§ What you will do:
a - Translate this sentence from the passage on studying topic X to learn about topic Y into Spanish: "This can be acceptable at times, specifically when topic Y is unusually difficult – but not impossible – to study directly."
b - In the passage on studying topic X to learn about topic Y, the sentence beginning "Assuming that" sets out conditions for using X instead. List every one of them.
--- START OF Passage ---
This example is by no means unique; psychology researchers frequently try to ask questions about topic X in the hopes of understanding something about topic Y. This can be acceptable at times, specifically when topic Y is unusually difficult – but not impossible – to study directly. After all, if topic Y is impossible to directly study, then one obviously cannot say that studying topic X tells you something about Y with much confidence, as you would have no way of assessing the relationship between X and Y to begin with. Assuming that the relationship between X and Y has been established and it is sufficiently strong and Y is unusually difficult to study directly, then there’s a good, practical case to be made for using X instead. When that is done, however, it should always be remembered that you aren’t actually studying what you’d like to study, so it’s important to not get carried away with the interpretation of your results.
--- END OF Passage ---
--- START OF Provided data ---
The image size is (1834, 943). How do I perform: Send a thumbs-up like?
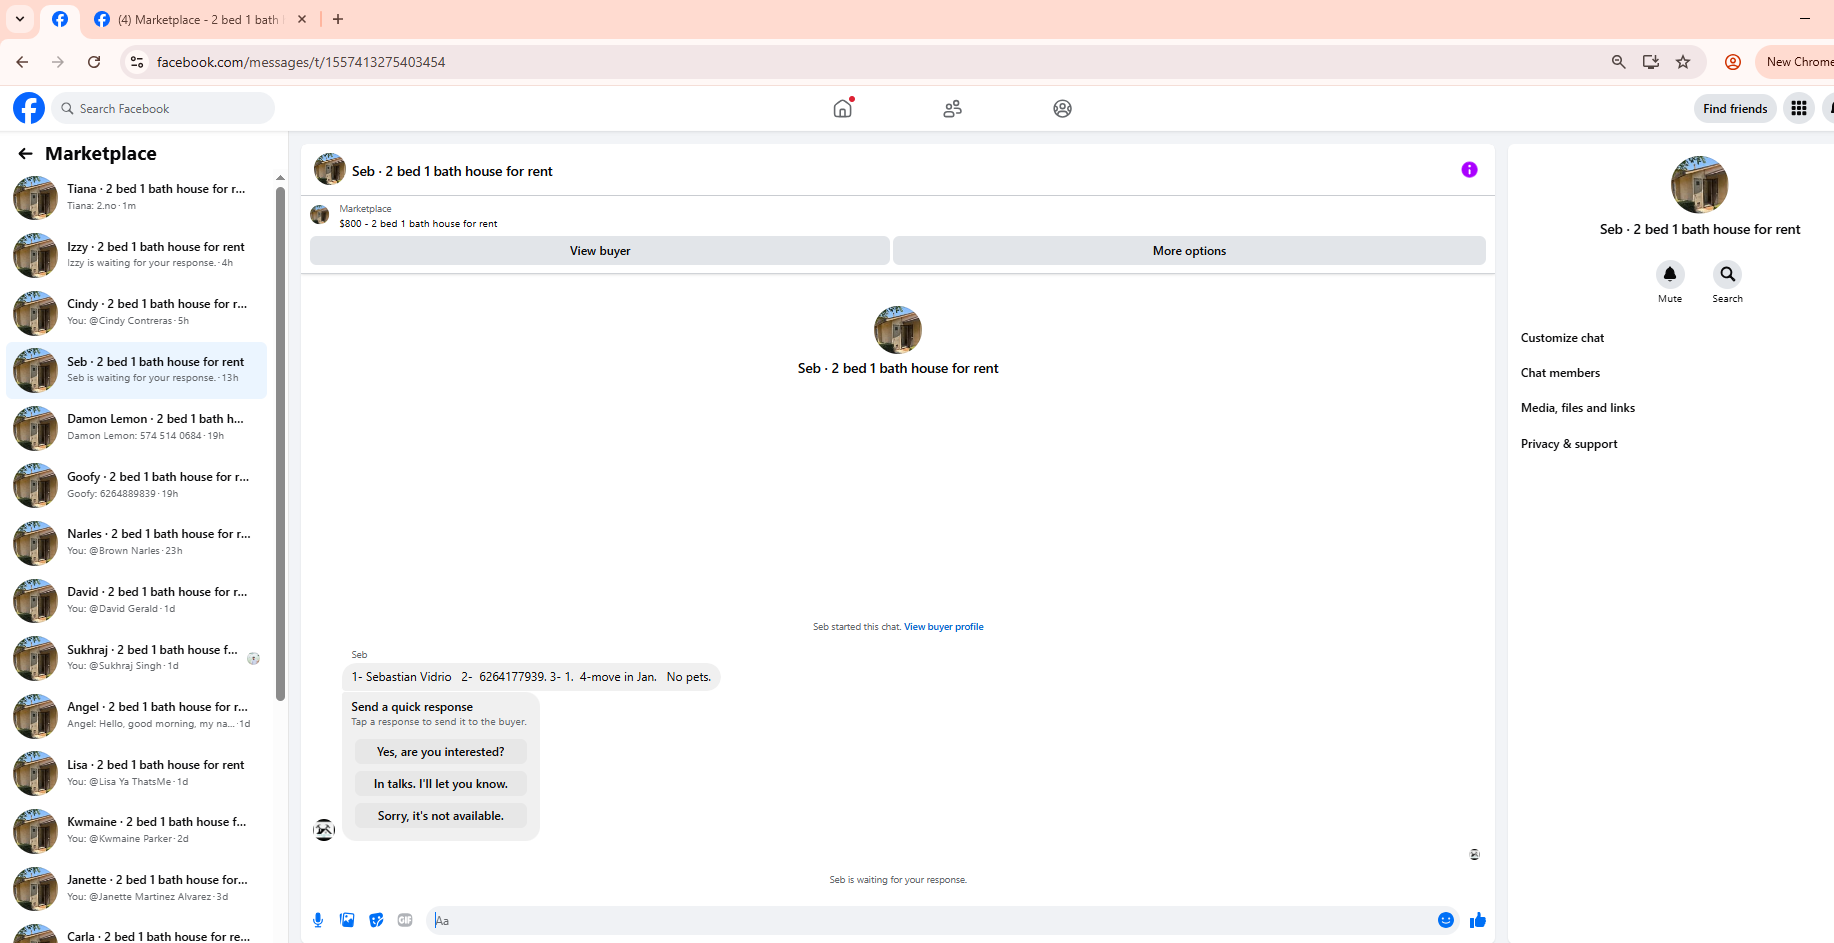(1478, 920)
--- END OF Provided data ---
§ Written responses:
a - Esto puede ser aceptable a veces, específicamente cuando el tema Y es inusualmente difícil —pero no imposible— de estudiar directamente.

b -
- The relationship between X and Y has been established.
- That relationship is sufficiently strong.
- Y is unusually difficult to study directly.